• _EXCERTO DE TEXTO_

%%

Quase nove meses depois do ciclone Idai, há ainda 88,9 mil pessoas a viver nos 66 campos de reassentamento espalhados pelas quatro províncias atingidas pelo maior desastre natural da história de Moçambique: Sofala, Manica, Tete e Zambézia. Os dados foram libertados no final da semana passada pela Organização Internacional para as Migrações (OIM) e o Instituto Nacional de Gestão de Catástrofes de Moçambique (INGC).
Segundo o mesmo documento, consultado pela VISÃO, estes números representam 17 839 agregados familiares. Só as províncias de Sofala e Manica têm 86% da população que ainda não ainda teve possibilidade de arranjar um lugar para viver permanentemente.
Recorde-se que o ciclone Idai terá afetado mais de 1,8 milhões de pessoas e que, dessas, 146 mil ficaram sem teto. Os números agora revelados mostram que em nove meses só foi possível voltar a dar condições de abrigo, alimentação e de regresso à normalidade a 55 mil pessoas.

%%

• _LISTAGEM_
%%

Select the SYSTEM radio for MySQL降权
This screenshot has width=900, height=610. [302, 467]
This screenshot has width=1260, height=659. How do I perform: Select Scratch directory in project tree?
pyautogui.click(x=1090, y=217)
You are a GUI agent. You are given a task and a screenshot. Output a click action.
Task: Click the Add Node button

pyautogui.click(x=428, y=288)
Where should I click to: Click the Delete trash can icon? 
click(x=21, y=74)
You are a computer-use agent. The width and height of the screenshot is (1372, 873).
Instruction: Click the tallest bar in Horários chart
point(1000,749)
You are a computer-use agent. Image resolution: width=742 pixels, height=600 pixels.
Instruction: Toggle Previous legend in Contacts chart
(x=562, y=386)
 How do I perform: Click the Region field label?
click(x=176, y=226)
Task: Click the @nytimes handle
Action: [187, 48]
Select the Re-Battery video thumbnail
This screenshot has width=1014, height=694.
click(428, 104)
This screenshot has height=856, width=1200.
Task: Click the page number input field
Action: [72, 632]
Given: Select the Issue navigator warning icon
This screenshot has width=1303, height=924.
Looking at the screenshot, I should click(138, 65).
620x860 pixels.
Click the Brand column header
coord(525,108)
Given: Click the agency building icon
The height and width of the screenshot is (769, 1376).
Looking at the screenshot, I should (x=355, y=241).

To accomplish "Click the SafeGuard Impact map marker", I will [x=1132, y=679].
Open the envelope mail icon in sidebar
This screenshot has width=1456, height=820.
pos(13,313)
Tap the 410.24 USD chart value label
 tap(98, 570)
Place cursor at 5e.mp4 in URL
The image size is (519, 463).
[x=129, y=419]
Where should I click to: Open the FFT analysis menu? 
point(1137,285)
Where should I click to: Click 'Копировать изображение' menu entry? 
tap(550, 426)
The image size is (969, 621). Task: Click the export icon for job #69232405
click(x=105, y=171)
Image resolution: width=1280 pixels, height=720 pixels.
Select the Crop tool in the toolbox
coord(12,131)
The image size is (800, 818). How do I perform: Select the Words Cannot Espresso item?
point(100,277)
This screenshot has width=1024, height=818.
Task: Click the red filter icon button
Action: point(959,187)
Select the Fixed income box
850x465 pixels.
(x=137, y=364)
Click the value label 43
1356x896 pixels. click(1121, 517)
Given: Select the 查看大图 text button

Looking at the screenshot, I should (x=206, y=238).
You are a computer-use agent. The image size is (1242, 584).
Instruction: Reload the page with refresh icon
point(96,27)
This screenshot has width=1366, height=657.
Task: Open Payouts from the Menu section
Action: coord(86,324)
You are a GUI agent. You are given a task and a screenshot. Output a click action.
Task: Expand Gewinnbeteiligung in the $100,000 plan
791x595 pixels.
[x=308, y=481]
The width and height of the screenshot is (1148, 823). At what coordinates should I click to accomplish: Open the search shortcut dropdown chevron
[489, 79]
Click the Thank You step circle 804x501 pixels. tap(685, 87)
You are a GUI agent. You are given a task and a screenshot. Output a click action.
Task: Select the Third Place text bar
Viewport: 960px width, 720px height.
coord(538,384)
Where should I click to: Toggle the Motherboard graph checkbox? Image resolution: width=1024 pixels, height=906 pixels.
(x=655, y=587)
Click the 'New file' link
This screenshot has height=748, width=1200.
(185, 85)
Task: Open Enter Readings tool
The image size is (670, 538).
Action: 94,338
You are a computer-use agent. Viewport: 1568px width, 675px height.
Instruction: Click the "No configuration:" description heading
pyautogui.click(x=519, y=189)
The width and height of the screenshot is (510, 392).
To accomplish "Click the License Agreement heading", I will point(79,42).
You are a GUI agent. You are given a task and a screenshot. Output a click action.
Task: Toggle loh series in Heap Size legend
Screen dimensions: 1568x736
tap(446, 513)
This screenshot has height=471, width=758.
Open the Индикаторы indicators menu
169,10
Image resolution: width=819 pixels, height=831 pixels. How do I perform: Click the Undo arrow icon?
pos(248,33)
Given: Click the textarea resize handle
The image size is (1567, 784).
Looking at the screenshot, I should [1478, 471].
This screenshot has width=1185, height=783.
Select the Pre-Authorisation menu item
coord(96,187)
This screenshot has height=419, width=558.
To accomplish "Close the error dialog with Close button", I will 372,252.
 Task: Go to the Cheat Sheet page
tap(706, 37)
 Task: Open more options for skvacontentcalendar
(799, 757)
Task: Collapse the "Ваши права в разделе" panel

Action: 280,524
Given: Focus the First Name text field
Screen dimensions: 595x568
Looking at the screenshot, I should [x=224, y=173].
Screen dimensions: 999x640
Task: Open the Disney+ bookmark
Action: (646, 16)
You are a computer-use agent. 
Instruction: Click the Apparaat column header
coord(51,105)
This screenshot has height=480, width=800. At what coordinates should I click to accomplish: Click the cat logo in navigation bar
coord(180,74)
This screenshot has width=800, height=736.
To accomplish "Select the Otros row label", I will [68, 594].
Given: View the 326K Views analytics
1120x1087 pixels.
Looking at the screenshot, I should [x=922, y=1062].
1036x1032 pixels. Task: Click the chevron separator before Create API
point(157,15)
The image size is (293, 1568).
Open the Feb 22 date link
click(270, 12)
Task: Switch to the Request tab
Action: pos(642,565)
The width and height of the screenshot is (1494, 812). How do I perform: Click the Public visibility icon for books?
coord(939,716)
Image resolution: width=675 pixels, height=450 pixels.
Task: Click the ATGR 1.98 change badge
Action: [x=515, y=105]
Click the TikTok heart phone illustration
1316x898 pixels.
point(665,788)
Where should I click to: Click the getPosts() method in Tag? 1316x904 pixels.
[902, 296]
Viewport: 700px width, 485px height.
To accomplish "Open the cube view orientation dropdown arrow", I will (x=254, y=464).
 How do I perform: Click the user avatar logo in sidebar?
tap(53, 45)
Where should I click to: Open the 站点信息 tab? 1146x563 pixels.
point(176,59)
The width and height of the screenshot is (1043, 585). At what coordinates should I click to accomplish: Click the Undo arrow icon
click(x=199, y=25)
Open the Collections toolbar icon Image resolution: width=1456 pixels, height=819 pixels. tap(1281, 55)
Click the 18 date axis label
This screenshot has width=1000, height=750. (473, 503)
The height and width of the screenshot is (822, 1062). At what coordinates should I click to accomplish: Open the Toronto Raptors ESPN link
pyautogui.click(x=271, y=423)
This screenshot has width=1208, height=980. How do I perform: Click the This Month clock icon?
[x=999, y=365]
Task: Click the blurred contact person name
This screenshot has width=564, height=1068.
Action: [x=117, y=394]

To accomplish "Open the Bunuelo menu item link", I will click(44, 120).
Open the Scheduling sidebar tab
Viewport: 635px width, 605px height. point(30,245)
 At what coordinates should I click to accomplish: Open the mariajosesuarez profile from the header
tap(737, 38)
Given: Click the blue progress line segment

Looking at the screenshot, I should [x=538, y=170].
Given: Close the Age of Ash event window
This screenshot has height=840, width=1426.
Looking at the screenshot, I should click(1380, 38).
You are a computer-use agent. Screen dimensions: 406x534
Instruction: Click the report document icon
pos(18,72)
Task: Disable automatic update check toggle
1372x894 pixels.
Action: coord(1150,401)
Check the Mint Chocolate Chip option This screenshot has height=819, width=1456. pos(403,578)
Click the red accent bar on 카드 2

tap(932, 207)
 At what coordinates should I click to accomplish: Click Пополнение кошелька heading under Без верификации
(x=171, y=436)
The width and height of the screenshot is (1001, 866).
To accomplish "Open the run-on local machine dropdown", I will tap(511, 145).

%%

• _PROBLEMA BREVE A_
No excerto sobre o ciclone Idai, a quantos agregados familiares correspondem as pessoas que ainda vivem nos campos de reassentamento?
• _PROBLEMA BREVE B_
Prossiga o excerto sobre o ciclone Idai a partir da última frase apresentada.

• _RESPOSTA A_
Correspondem a 17 839 agregados familiares.

• _RESPOSTA B_
No mesmo sentido, os dados mais recentes mostram que 89% dos agregados familiares que estão em campos de reassentamento usam ainda abrigos de emergência, que foram fornecidos pelas autoridades e pelas organizações humanitárias que começaram a chegar ao terreno para prestar ajuda de emergência, em março do ano passado. Ou seja, apenas 1 797 famílias estão já em residências permanentes.
Estes números revestem-se de particular importância numa altura em que a época das chuvas está a começar no país, e quando há já alertas sobre formações de tempestades tropicais. O Instituto Nacional de Meteorologia de Moçambique lançou recentemente um alerta, informando que “está em formação um sistema de baixa pressão atmosférica no Oceano Índico a norte de Madagáscar. De acordo com as condições atmosféricas previstas, este sistema irá evoluir e atingir o nível de Tempestade Tropical Moderada a partir do dia 1 de dezembro de 2019. Prevê-se que a sua trajetória esteja em direção à província de Cabo Delgado, entrando no canal de Moçambique no dia 2 de dezembro com potencial de evoluir a Tempestade Tropical Severa e afetar as províncias de Cabo Delgado e Nampula no dia 4 de dezembro”.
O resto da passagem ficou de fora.